- [WORK INSTRUCTIONS]: Your answer must be every line of the data that holds the string "column".
___ DATA EXTRACT
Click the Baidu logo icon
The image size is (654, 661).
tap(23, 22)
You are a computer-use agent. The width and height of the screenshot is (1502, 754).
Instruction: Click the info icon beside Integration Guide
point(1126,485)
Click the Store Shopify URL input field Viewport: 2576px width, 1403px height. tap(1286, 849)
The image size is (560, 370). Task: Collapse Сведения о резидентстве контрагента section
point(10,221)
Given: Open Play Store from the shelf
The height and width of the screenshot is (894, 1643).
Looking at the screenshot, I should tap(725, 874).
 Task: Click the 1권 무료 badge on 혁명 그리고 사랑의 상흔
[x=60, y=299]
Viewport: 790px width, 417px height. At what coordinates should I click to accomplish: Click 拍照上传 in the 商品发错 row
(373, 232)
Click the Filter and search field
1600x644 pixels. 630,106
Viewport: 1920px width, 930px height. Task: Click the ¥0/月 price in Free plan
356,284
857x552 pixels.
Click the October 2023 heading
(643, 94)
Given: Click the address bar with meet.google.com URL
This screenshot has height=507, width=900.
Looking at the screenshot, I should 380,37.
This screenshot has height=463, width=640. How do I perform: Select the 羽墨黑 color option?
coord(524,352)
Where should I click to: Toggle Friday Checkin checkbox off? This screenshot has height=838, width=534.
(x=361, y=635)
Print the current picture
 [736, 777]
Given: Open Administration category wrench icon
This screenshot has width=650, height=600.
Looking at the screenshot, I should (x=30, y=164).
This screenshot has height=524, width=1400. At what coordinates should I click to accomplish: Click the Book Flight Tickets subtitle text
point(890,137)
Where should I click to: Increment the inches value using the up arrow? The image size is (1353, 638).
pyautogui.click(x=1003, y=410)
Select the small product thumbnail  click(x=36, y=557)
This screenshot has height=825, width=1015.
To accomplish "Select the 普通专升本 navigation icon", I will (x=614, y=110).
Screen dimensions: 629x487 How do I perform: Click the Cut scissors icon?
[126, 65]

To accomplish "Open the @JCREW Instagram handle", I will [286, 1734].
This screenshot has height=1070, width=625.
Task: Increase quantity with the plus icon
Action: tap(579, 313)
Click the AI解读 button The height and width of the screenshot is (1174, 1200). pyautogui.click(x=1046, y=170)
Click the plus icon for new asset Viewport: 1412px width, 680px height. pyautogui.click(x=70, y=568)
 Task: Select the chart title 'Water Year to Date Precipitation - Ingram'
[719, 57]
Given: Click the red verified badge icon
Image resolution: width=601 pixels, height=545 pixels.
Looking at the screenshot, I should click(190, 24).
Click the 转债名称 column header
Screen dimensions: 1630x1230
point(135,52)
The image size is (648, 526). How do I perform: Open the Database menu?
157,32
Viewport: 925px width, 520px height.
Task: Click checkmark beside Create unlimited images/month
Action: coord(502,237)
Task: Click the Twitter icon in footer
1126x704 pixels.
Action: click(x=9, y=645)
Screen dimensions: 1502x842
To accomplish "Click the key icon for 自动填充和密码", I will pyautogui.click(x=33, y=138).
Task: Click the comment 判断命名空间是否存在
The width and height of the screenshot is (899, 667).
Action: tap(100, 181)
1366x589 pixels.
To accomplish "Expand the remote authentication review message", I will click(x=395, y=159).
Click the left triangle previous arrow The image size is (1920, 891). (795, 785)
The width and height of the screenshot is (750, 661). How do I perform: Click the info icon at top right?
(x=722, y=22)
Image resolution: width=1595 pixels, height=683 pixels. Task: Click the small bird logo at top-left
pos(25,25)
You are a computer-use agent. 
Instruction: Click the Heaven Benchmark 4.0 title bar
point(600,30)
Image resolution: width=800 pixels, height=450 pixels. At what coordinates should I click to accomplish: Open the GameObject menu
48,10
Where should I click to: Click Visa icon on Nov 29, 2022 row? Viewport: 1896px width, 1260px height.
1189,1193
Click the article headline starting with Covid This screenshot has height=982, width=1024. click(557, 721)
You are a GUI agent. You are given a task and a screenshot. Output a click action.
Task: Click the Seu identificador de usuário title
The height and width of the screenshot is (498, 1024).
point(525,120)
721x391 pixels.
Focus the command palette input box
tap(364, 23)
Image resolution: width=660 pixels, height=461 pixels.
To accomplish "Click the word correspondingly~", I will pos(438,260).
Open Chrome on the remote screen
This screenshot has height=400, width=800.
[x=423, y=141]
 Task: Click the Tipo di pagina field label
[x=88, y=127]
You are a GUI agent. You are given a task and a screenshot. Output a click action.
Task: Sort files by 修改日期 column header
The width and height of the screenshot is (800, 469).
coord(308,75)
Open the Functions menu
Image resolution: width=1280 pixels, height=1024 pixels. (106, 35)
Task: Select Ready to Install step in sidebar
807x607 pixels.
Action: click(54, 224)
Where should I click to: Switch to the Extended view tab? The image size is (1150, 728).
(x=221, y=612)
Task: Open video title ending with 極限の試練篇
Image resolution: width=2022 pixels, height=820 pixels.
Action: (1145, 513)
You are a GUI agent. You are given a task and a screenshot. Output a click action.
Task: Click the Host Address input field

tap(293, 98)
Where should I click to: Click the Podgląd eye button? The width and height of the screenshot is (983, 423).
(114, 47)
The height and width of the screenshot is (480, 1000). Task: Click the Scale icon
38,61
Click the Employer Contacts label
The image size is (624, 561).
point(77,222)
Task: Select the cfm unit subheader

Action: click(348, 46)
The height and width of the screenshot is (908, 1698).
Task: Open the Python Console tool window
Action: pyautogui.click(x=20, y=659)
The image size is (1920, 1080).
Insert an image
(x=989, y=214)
______
- [RESULT OF THIS EXERCISE]:
Click the 转债名称 column header
Task: Sort files by 修改日期 column header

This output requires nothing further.